Thelypodiopsis vaseyi


Family: Brassicaceae

Description: Glabrous, glaucous annual with single stem highly branched above, 4-10 dm tall; lower leaves entire or rarely denticulate, up to 6 cm long and rarely to 1.5 cm wide; upper leaves lanceolate to narrowly linear; inflorescences few-flowered, terminating slender branches; petals white, 3-3.5 mm long; fruiting pedicels slender, spreading at right-angles or slightly ascending, 8-11 mm long; siliques erect, torulose, 1.5-2.5 cm long.

Distribution: Northern to central New Mexico (Rollins 1993); mostly from the north-central to the south-central parts (Martin and Hutchins 1980).

Plants Seen or Cited: New Mexico, Mora Co., 100 m from Pecos River, 9460', Jul 1982, Andrews C9 187 (UNM); Otero Co., Road to Sacramento Peak near head of Rice Canyon, T17S R11E S23, ca 9000', 14 Jul 1977, Fletcher 2336A (UNM); 5.9 mi SW of Mayhill,, 13 Aug 1949, Gordon & Norris 570 (UNM); 17.2 mi SW of Mayhill, 13 Jul 1949, Gordon & Norris 600 (UNM); Lincoln Natl. Forest, Benson Ridge, 14 Aug 1990, Pase 3533 (NMC); 2.3 mi S of junction of NM Hwy 130 with Hwy 24, 8 Sep 1979, Soreng & Spellenberg 605 (NMC); 1 mi down Silver Spring Canyon from Mescalero Reservaton Boundry, 18 Jul 1976, Todsen sn (NMC); Sacramento Mts., Hubbel Spring, T17S R12E S32, 12 Jul 1978, WHP 907 (UNM); Cloudcroft, 24 Aug 1901, Wooton sn (NMC); Mescalero Reservation, 21 Jul 1905, Wooton sn (NMC); James Canyon, 5 Aug 1905, Wooton sn (NMC); Rice Canyon (T17S R11E S14), 28 Jul 1979, Worthington 4809 (UTEP); Nelson Vista Trail (T16S R11E S13), 18 Aug 1984, Worthington 12330 (UTEP); San Miguel Co., Pecos, Jul 1904, Bartlett sn (NMC); Pecos, Sep 1904, Bartlett sn (NMC); Headwaters of Pecos River, Aug 1905, Bartlett sn (NMC); Vicinity Jack's Creek, 1.5 mi N of Cowles, 13 Jul 1981, Hutchins 9745 (NMC); Upper Pecos River, 21 Jul 1898, Maltby & Cayhill 88 (NMC); Winsor's Ranch, 8400', 3 Aug 1908, Standley 4741 (NMC); near Pecos, 18 Aug 1908, Standley 5033 (NMC);

Habitat: Canyon, mixed pine forest, open wooded slopes (Rollins 1993); 7000-9000' (Martin and Hutchins 1980); forest openings, 9600' (Pase 3533); along road in yellow pine woods (Soreng & Spellenberg 605); gravel and clay loam of forest area, ca. 8200' (Hutchins 9745); yello pine on canyon slopes (Gordon & Norris 570); white fir, doug fir, yellow pine, 9000' (Gordon & Norris 600)

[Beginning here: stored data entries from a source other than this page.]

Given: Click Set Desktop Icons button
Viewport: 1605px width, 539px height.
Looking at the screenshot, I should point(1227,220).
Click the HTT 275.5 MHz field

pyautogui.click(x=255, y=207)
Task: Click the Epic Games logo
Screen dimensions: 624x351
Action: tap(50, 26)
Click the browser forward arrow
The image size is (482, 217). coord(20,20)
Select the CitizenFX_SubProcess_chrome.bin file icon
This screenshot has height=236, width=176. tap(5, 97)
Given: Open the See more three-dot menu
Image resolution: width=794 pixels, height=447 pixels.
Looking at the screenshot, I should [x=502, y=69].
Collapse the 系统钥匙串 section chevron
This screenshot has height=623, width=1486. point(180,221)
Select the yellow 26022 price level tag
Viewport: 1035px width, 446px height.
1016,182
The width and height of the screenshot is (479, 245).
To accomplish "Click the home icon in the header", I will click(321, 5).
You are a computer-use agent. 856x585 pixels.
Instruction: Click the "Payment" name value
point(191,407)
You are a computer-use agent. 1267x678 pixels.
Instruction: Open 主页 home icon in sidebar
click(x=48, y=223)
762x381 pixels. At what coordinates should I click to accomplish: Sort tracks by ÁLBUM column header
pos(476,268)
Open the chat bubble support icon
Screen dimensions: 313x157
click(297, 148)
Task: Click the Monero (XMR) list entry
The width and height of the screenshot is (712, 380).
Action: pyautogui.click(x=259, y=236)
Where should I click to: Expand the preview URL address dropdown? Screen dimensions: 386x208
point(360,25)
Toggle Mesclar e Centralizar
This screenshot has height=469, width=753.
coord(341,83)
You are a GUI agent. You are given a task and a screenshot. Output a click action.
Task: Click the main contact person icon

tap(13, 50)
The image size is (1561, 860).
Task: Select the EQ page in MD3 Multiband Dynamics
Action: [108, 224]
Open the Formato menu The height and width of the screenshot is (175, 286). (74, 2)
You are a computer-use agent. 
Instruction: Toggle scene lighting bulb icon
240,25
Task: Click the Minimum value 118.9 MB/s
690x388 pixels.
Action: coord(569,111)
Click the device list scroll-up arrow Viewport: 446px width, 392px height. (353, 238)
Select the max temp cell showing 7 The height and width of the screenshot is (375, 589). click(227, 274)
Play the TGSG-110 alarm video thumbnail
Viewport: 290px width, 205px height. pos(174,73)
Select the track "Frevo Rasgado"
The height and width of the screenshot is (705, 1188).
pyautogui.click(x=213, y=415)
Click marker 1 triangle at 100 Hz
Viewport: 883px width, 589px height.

Comments: In Wooton and Standley (1915) and Martin and Hutchins (1980) this is treated as Sisymbrium vaseyi S. Wats. Various authors indicate that the species is restricted to the mountains of New Mexico, but none indicate it is rare. As a state endemic, it was apparently overlooked in the preparation of a handbook on rare and endemic plants of the state (New Mexico Native Plant Protection Advisory Committee 1983). The plant is annual, and as such can be expected to positively respond to minor disturbance within its habitat, as perhaps indicated by label data on Soreng & Spellenberg 605. The species is not recorded in Henrickson and Johnston (1997).

Status: Endemic to New Mexico; apparently occuring in two major sites, the Sacramento Mts. in the south and around the Pecos River in the north.

Important Literature:

Henrickson, J., and M.C. Johnston. 1997. A flora of the Chihuahuan Desert region. Privately published proof copy, J. Henrickson, Los Angeles. 1687 pp.

Martin, W.C., and C.R. Hutchins. 1980. A Flora of New Mexico, vol. 1. J. Cramer, Vaduz. Pp. 1-1276.

New Mexico Native Plant Protection Advisory Committee. 1983. A handbook of rare and endemic plants of New Mexico. Univ. of New Mexico Press, Albuquerque. 291 pp.

Rollins, R.C. 1993. The Cruciferae of Continental North America. Stanford University Press, Stanford. 976 pp.

Wooton, E.O., and P.C. Standley. 1915. Flora of New Mexico. Contr. U. S. Natl. Herbarium 19: 1-794.